La lucha por un lenguaje inclusivo no es un fenómeno auténtico de Chile. Hace tres años, el activismo trans en Suecia celebró la aceptación académica del pronombre neutro “hen”. En nuestro país, este cambio gramatical se ha reflejado en la incorporación del pronombre personal terminado en “e” en adición al masculino “o” y al femenino “a”. Pero, ¿por qué se pide este cambio?

Existen dos corrientes que justifican este tipo de lengua. La primera, fundamentada por el activismo queer, establece que el sistema binario de pronombres (mujer y hombre) no engloba a las personas que no se sienten identificadas por estos géneros, de ahí la necesidad de uno extra. Por otra parte, la segunda corriente establece que el pronombre neutro eliminaría la generalización en masculino y, con ello, la invisibilización de la mujer.

A primera leída puede sonar lindo, revolucionario, moralmente correcto. Pero, ¿esto es una solución real al problema?

El género, por definición, es la expresión de nuestro sexo a raíz de diversos cánones sociales. Por ende, podrían haber tantos como personas, ya que tu manera de ser mujer u hombre no necesariamente coincidirá con la de otra persona.
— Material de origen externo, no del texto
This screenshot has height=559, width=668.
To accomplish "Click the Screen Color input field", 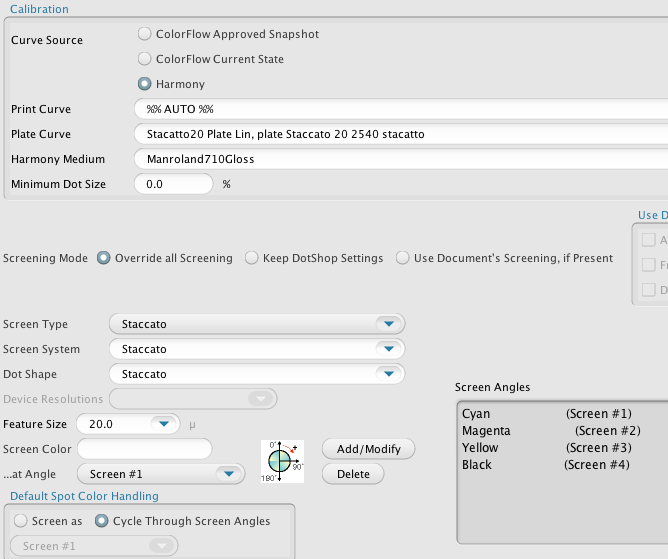I will [145, 449].
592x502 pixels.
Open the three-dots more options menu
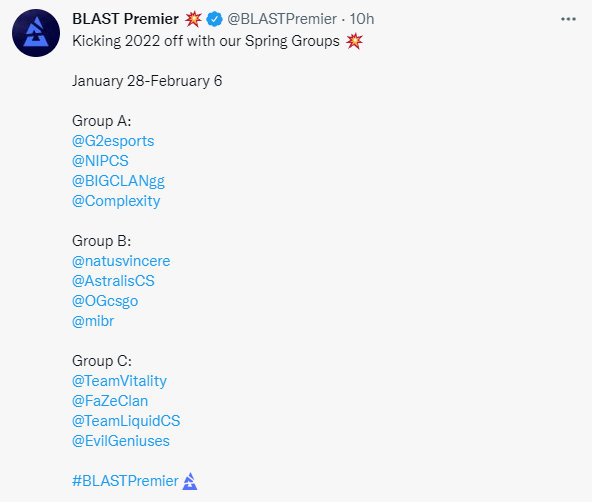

Entonces, el cambio a una estructura gramatical completa solo entorpecería el lenguaje. A su vez, la inclusión de la “e” como respuesta a la generalización en masculino seguiría perpetuando la invisibilización femenina, solo que esta vez estaría camuflada bajo una suerte de discriminación positiva.

Es cierto, el lenguaje es dinámico y refleja el pensamiento social de la comunidad. Por este motivo, la problematización y reflexión en esta área siempre será un avance. Sin embargo, a veces la solución pasa por algo mucho más sencillo.

La recomendación es simple: ampliar el uso del idioma para aquellas palabras que son neutras: personas, gente, vecindad, comunidad, población, ciudadanía, alumnado, profesorado, dirección, directiva…

De todas formas, y tal como nuestros antepasados tuvieron que aprender hace trescientos años atrás, ninguna lengua es inmutable. Si las personas lo adhieren a su costumbre, los diccionarios y académicos lo volverán oficial.

Quién sabe, quizá en veinte años más lo tengamos tan naturalizado que dejaremos de mirarnos los unos a los otros para mirarnos les unes a les otres.